必死の外交交渉、関節話法
マザング星に大使として赴任した主人公は、目の前に降りかかった重大な危機を切り抜けられるのか
関節話法
「事件が起りました。マザングの宇宙船が、地球の反連合政府軍によって拿捕(だほ)され、積荷のウラニウムを奪われてしまったのです。そちらの政府は乗組員の安全さえ保障できないような星とはもう交易しないというのです」
「しめた」おれは思わず叫んだ。「では地球へ戻れますね」
「なにを無責任なことを」局長はおれを睨(にら)みつけた。「貿易が再開されぬ限り君は一生そのマザングから地球へ帰ってこられなくなるのですよ」
「や、や、やります。死にもの狂いで政府閣僚を説得します。
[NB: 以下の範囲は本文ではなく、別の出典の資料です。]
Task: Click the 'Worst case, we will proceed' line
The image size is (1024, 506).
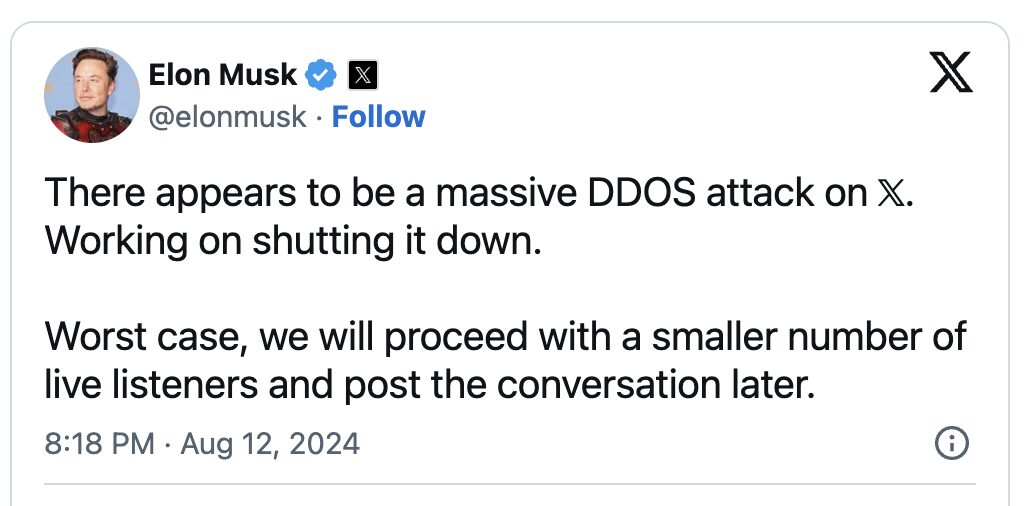Action: tap(505, 337)
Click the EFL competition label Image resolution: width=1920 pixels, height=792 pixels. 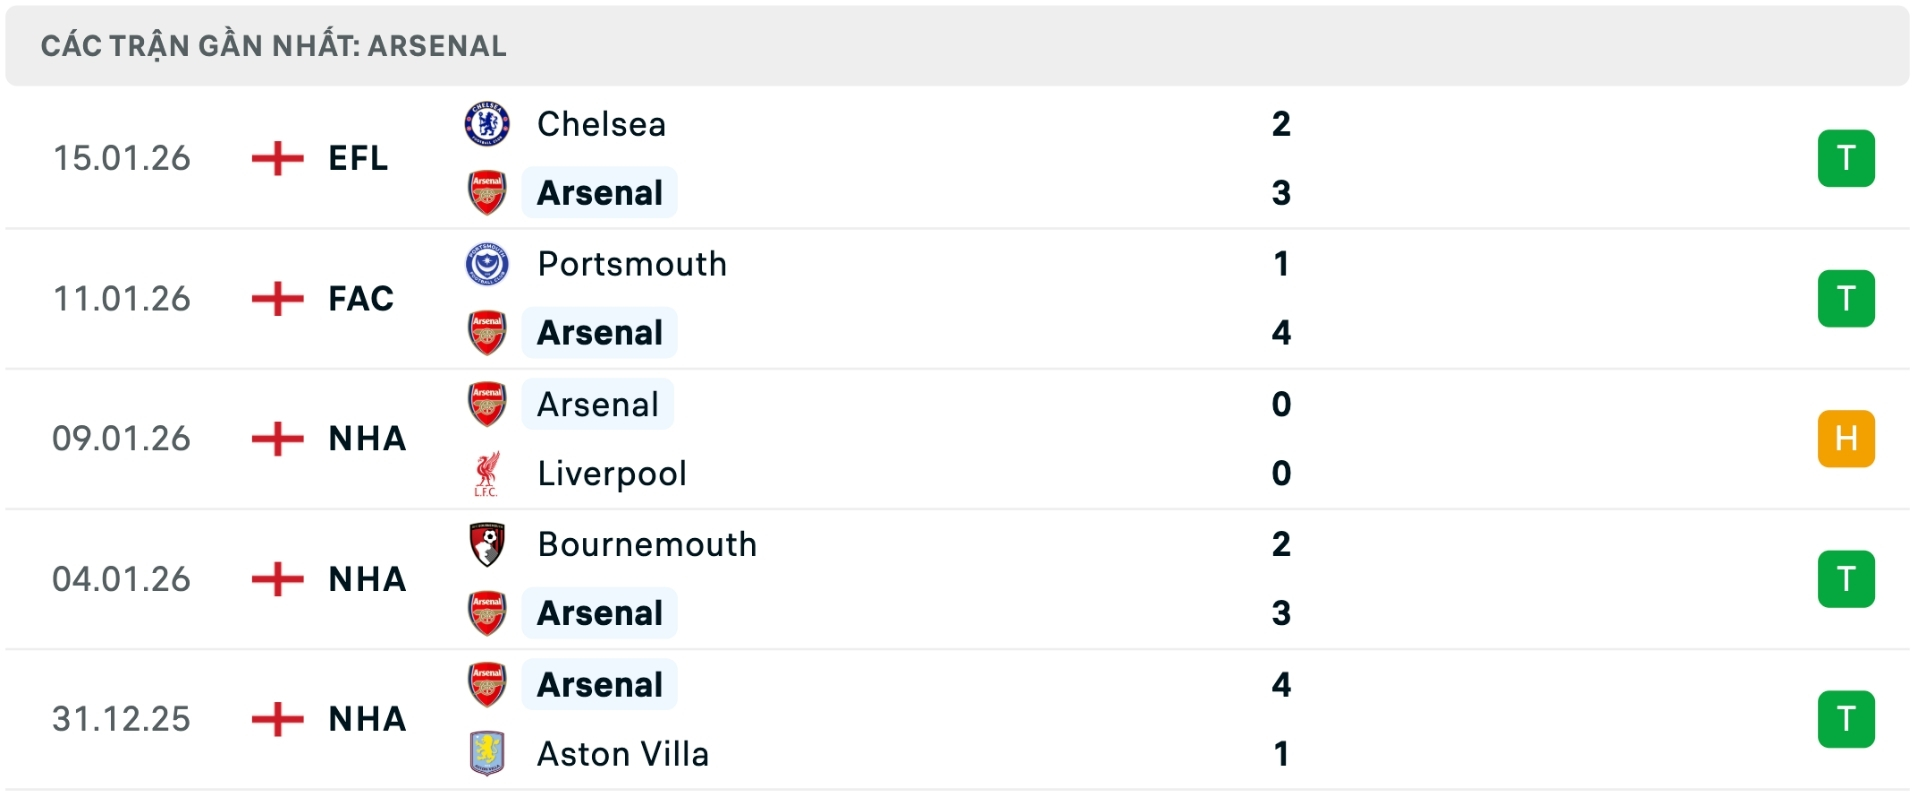point(358,158)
で、マザング人の乗組員たちは、むろん無事に奪い返したのでしょうね」
「全員死にました」と、局長はいった。「奪還作戦が不成功に終り、反連合政府軍兵士に殺されてしまったのです」
「ではせめて犯人、つまりその反連合政府軍兵士だけはやっつけたのでしょうね」
「逃げました。それに彼らは、次第に勢力を伸ばしつつあります。むろん君は、そんなことは言わず、彼らを壊滅すべく連合政府軍が総力をあげて戦っているといえばよろしい」
おれは泣きそうになり、おろおろ声を出した。「嘘がばれたらどうするのです」
「嘘ではありません。なにが嘘か」局長がまっ赤な口をあけて叫んだ。「事実、わが軍は彼らと戦っているのです。わかりましたね。では、成功を祈りますよ」
マザング人と関節話法
マザング人は地球人とよく似ていますが、関節だけが発達し、関節話法で会話をします。たとえば、まず右手親指の第一関節をぽきりといわせてから足首をごき、と鳴らし、左手中指の第二関節をこきりとやると「思いやりのある人」という意味になります。
ところがこれをやる途中でもし足首が鳴らなかったりすると「馬鹿」になり、まったく違った、あべこべの意味になってしまいます。この辺が関節話法の難しいところなのです。
交渉開始
総理官邸へやってくると、総理大臣がむずかしい顔で関節をあやつり、おれに話した。
「わたしとしては、もう二度とこのような悲劇のないよう、地球との貿易を打ち切ろうかと考えております」
おれはあわてた。「もう二度とこのような悲劇はあるか。ないない。連合軍はもうない。敵はする。します。勝ちます負けます。敵はありません。よいのです」
戦争という単語が思いつかず、おれはいらいらした。
「勝ちます負けます。それに勝ちます。ひとつの必ずです」
「では、その戦争が終ってから、もう一度改めて貿易交渉を行おうではありませんか」と、外務大臣がいった。
「その戦争です。戦争」
あまり力をこめたので、鳴らない関節が出はじめた。右手首の関節が鳴らなくなり、船という単語が出せなくなったのでおれは困った。他のことばに言い換えなければしかたがない。
「えんやとっとのどこかへ行ったそのことは、地球のえんやとっとで、こっちの星へ来るのも地球のえんやとっと。だからこの星のえんやとっとの必要はひとつの今後はない。だから、だから」
鳴らぬ関節はますます多くなった。
「その誠意、血を出す。地球政府も鬼ばかりで、温かいですか。あるある。ないのはそれです。あたり前の裸です。それはひとつの何もないか。あるある。みんな涙をちびるからそれぐらいです。持っていますので心配はなく、お前らみんな馬鹿。われわれの見ていないのだからひとつの言いかたは先に決めたらいけない。こら。これはこんにちはです。失礼が、今は喋ると馬鹿に近い」
まさに手に汗にぎる息詰まるような交渉ですね。地球からの期待を一身に受けた大使は粉骨砕身努力します。
活字離(ばな)れの今だからこそおすすめ
筒井先生の本は一回ハマったら病みつきになると思います。
活字離れが叫ばれている今だからこそ、読んでほしい作品です。むしろ本をあまり読む習慣のない人におすすめします。止まらなくなりますよ。
「関節話法」おすすめします。
この他にも筒井先生の作品でおすすめがあったら教えていただけますか。
「郵性省」をおすすめします。「日本列島七曲り」(角川文庫)などに収録されているテレポート【瞬間移動】にまつわるSF短編小説です。笑えますよ。